I know nothing of Galois theory, so I'm not too sure you're looking for rational solutions, real solutions, or complex solutions... (my guess goes for rational zeroes ^^)

Anyway, this may help : The Rational Roots Test

5. Hi moo,
looking for rational solutions would have given the answer for a polynomial in $\mathbb{Q}[X]$ of degree 2 or 3 (in such case, "no solution $\Leftrightarrow$ irreducibility"). With higher degrees, the polynomial can be a product of irreducible polynomials and be reducible without having ant root. But thanks

6. Originally Posted by clic-clac
Hi moo,
looking for rational solutions would have given the answer for a polynomial in $\mathbb{Q}[X]$ of degree 2 or 3 (in such case, "no solution $\Leftrightarrow$ irreducibility"). With higher degrees, the polynomial can be a product of irreducible polynomials and be reducible without having ant root. But thanks
Stupid me >< I always miss that !

7. Originally Posted by clic-clac
Hi ThePerfectHacker,
how do you prove the irreducibility of that polynomial?
If you use the rational zeros theorem you will realize it has no zeros. Therefore, if this polynomial is reducible then it means $f(x) = (x^2+ax+b)(x^3+cx^2+dx+e)$ where $a,b,c,d,e\in \mathbb{Z}$. Expand RHS and compare coefficients and show that is impossible. This is a really painful way of proving irreducibility! Here is an easier way. Replace $x$ by $x+3$ and then $f(x+3) = x^5+15x^4+85x^3+225x^2+275x+105$. Now apply Einsteinstein irreducibility test with $p=5$.

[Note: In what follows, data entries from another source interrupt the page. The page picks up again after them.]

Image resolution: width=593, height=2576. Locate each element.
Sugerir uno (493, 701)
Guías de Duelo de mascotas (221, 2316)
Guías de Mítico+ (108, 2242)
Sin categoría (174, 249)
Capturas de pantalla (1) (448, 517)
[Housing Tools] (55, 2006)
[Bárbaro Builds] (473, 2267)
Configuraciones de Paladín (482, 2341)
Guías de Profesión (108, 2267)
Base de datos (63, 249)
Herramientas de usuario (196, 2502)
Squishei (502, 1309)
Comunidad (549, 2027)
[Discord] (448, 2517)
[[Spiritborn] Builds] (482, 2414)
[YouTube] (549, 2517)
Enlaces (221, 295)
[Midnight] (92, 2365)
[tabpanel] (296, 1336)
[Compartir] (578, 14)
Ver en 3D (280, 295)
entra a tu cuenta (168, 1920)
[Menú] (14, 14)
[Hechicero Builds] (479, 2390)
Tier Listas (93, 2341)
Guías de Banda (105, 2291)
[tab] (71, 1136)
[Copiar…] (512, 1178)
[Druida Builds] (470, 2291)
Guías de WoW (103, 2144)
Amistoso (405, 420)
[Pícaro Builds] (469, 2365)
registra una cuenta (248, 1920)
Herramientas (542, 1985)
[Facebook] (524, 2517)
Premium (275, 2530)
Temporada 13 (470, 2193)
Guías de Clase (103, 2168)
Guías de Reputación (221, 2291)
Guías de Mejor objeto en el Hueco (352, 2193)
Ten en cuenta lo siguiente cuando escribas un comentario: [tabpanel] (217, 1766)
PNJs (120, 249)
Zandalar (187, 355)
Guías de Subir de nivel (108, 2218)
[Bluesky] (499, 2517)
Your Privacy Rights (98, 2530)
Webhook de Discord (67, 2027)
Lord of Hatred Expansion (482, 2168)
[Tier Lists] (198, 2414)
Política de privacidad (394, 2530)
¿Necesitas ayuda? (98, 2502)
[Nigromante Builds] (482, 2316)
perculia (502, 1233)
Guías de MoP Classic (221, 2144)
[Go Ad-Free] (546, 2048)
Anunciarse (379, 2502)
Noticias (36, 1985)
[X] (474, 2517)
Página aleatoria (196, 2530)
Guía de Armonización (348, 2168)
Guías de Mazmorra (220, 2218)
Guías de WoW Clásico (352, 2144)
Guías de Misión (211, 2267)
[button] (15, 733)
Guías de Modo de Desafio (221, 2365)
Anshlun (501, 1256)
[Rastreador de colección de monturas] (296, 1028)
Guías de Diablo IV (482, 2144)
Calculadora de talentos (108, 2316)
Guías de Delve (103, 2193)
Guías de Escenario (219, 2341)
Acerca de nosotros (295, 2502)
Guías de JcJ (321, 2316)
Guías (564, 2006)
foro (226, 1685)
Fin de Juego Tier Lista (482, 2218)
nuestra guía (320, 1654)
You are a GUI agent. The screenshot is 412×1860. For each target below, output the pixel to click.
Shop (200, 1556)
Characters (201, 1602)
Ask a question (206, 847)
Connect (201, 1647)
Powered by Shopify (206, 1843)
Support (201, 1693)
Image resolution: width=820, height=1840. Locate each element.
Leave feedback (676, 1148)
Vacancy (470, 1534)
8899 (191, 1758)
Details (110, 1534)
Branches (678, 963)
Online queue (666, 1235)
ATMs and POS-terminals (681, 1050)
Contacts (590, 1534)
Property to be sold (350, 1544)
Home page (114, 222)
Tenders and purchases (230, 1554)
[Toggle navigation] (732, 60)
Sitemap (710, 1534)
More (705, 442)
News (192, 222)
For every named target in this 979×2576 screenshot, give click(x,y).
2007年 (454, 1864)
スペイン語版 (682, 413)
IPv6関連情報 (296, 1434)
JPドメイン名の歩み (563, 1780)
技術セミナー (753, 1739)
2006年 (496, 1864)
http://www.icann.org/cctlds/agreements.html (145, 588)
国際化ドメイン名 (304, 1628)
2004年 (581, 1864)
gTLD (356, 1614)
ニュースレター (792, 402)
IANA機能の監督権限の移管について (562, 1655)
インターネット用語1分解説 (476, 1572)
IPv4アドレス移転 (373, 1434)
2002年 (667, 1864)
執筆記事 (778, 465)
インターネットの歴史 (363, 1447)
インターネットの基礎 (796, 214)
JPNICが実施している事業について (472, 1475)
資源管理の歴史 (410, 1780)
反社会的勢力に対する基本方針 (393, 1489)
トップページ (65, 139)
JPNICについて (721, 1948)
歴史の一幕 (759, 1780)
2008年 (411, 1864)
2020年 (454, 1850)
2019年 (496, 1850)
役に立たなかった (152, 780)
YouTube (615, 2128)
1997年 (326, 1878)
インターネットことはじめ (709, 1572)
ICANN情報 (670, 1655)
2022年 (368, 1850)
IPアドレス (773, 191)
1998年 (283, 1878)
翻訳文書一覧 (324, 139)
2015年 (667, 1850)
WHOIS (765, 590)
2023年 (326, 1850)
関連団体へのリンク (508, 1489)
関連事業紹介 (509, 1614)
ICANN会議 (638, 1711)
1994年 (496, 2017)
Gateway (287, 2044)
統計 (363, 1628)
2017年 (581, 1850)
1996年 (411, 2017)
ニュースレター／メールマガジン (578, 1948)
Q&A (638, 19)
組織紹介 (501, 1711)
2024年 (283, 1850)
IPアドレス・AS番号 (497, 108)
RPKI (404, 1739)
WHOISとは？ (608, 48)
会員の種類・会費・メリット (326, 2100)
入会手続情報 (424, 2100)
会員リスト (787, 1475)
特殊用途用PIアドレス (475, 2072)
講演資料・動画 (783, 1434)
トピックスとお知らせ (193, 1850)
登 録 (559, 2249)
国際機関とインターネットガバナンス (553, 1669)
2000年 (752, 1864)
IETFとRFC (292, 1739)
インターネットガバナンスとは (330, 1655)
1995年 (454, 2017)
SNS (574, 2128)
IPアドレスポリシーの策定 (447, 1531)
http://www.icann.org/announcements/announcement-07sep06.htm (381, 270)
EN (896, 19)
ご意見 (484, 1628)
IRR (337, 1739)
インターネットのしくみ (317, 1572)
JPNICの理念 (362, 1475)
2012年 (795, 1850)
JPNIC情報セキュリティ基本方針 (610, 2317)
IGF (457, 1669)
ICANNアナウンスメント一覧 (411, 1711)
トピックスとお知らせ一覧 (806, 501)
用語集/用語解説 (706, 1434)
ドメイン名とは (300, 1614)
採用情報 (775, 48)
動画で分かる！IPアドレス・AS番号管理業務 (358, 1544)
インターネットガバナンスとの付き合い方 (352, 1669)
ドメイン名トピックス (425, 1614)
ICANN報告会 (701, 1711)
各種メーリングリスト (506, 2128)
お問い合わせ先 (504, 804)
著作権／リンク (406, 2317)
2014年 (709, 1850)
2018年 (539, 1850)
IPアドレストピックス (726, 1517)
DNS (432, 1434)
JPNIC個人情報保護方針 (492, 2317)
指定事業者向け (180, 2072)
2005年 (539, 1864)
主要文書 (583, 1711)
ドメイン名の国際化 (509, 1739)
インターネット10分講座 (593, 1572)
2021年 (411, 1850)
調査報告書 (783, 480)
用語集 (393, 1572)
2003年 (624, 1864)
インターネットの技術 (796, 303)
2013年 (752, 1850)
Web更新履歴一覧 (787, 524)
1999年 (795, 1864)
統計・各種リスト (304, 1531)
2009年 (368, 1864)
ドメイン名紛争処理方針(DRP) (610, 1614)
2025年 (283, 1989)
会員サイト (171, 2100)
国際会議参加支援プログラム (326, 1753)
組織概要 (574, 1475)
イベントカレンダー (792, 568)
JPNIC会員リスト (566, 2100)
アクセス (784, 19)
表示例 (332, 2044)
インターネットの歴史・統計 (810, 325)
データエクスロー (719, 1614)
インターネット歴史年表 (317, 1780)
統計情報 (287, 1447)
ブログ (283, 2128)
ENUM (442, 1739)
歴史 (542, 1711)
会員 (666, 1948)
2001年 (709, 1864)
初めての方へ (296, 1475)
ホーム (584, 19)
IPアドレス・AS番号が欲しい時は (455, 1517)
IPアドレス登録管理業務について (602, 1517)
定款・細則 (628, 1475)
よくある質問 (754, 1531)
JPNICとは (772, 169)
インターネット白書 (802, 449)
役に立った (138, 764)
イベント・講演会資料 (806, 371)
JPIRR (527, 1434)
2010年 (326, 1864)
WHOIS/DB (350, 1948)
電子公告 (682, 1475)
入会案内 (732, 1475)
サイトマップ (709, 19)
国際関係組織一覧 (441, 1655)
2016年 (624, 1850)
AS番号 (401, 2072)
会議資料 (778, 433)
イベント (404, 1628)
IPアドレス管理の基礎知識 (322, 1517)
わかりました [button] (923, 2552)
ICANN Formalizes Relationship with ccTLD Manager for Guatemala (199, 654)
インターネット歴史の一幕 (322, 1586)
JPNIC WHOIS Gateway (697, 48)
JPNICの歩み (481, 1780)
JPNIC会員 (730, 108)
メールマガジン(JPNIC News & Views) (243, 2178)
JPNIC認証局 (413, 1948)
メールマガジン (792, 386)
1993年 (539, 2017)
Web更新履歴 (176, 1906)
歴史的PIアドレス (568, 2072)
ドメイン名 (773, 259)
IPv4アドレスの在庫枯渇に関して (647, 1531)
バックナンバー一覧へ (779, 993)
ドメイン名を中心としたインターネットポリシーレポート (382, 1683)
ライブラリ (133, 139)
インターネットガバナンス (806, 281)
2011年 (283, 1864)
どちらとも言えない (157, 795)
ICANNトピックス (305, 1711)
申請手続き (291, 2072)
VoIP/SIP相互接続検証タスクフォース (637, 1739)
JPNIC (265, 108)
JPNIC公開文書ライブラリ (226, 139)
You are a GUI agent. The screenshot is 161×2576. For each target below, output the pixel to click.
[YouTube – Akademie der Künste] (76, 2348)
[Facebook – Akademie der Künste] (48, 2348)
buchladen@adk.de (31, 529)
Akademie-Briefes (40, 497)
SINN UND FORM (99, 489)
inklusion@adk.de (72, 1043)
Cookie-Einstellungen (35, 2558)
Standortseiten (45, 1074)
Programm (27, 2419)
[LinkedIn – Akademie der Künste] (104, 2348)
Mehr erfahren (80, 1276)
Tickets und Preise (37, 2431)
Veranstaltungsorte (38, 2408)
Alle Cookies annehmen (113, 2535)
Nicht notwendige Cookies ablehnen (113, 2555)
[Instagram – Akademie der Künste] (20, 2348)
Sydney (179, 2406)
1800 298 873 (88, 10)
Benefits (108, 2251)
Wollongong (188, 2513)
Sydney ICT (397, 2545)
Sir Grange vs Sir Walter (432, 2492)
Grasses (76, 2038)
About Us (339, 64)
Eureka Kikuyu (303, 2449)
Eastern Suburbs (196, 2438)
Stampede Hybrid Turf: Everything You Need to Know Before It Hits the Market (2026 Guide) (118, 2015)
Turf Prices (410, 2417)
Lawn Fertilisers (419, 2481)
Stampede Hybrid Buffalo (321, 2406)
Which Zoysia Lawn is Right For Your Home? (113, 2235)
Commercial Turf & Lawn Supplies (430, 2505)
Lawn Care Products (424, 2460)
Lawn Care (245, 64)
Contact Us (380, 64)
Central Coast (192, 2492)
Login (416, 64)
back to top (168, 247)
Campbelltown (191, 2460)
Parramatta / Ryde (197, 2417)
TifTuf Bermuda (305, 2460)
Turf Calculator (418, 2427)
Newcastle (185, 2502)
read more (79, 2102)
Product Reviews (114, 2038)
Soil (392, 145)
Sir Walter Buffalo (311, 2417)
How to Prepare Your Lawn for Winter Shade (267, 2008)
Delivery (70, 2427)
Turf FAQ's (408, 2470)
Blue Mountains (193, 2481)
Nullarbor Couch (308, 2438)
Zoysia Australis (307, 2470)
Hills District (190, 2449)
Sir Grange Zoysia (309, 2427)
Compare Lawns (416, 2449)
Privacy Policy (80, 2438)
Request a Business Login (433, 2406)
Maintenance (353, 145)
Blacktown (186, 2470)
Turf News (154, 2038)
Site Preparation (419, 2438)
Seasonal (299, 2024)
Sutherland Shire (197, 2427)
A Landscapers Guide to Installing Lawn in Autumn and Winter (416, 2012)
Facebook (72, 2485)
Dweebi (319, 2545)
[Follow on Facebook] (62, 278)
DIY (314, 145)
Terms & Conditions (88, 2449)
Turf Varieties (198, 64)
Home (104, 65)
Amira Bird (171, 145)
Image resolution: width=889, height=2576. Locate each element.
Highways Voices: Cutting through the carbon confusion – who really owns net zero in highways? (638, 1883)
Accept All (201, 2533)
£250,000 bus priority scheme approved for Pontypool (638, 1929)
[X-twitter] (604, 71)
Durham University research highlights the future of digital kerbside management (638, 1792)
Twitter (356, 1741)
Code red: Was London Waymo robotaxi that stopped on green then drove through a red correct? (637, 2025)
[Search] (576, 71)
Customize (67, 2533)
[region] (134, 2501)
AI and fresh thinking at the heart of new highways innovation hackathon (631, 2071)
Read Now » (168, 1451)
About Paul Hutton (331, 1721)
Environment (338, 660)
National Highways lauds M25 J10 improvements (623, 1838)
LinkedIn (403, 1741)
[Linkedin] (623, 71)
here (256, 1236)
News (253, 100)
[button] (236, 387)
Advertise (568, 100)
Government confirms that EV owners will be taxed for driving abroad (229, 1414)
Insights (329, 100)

Originally Posted by Moo Princess
Hello,

I know nothing of Galois theory, so I'm not too sure you're looking for rational solutions, real solutions, or complex solutions... (my guess goes for rational zeroes ^^)

Anyway, this may help : The Rational Roots Test
I do not want to be insulting, but how many times do I have to tell you that not having zeros does not imply irreducibility! I think that is my third time telling you this already.

Stupid me >< I always miss that !

8. Hopefully there was another proof than the painful one... Nice!

9. The easiest way to show that f is irreducible is by using Eisenstein's Criterion at f(x-2) with p=5.